SOGIOKA, GENE ISAO (1914-1988)

Gene I. Sogioka, 73; Painted Camp Scenes
Published: March 01, 1988

     Gene Isao Sogioka, a watercolorist who painted scenes of daily life in an Arizona internment camp (Poston camp 2)  where he and other Americans of Japanese descent were held during World War II, died of cancer of the larynx on Febuary 21, 1988  at his home in Larchmont, N.Y. He was 73 years old.
     Mr. Sogioka, who was born in Irvindale, California, was a graduate of the Chiounard Art Institute, now the California Institute of Fine Arts. Before the war, he was an animator for the Walt Disney Studios in Burbank, California.
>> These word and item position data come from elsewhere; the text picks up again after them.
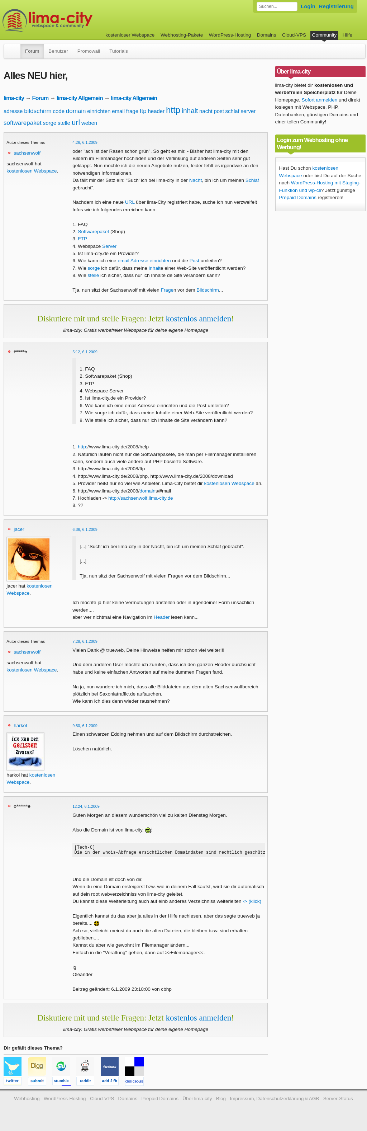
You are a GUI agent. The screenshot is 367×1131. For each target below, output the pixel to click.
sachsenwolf (27, 153)
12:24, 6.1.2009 (86, 806)
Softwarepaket (93, 231)
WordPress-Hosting (230, 35)
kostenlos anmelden (198, 318)
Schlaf (252, 180)
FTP (82, 238)
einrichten (98, 111)
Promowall (88, 51)
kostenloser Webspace (129, 35)
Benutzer (58, 51)
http (173, 110)
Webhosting (27, 1100)
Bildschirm (207, 290)
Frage (167, 290)
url (76, 122)
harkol (20, 725)
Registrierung (336, 6)
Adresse (139, 260)
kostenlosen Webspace (31, 171)
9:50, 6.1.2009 (84, 726)
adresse (13, 111)
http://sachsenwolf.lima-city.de (140, 498)
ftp (143, 111)
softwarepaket (23, 122)
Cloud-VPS (294, 35)
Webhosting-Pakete (182, 35)
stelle (64, 123)
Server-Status (338, 1100)
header (156, 111)
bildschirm (38, 111)
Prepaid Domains (297, 197)
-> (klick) (252, 903)
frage (132, 111)
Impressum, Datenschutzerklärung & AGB (274, 1100)
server (248, 111)
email (118, 111)
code (59, 111)
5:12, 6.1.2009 (84, 352)
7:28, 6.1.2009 (84, 641)
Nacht (195, 180)
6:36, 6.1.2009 (84, 529)
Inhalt (155, 268)
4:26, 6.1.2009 (84, 142)
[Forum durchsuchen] (277, 6)
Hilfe (347, 35)
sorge (50, 123)
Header (162, 617)
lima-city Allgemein (80, 98)
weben (89, 123)
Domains (266, 35)
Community (324, 35)
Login (308, 6)
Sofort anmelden (320, 100)
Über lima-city (197, 1100)
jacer (19, 529)
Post (194, 260)
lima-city (14, 98)
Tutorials (118, 51)
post (219, 111)
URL (130, 202)
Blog (221, 1100)
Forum (32, 51)
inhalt (190, 110)
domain (76, 111)
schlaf (232, 111)
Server (109, 246)
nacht (206, 111)
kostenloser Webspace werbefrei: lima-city (74, 20)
     In 1942, Mr. Sogioka and his family were sent to a camp near Parker, Arizona, one of several places where 120,000 Japanese-Americans, most of them from the West Coast, were interned. During the two years he spent in detention, he produced more than 150 watercolors depicting life in the camps.
     The paintings are now part of the archives at the Olin Library at Cornell University. Some of those paintings are currently at the Smithsonian Institution as part of its exhibition, ''A More Perfect Union: Japanese-Americans and the U.S. Constitution.''
     Mr. Sogioka is survived by his wife, the former Mine Mayebo; his brother, Mutushi, of Los Angeles; three daughters, Cecile Ralph of Gardiner, N.Y., Jean Sammarco of Townsville, Australia, and Alyce Conklin of New Paltz, N.Y., and three grandchildren.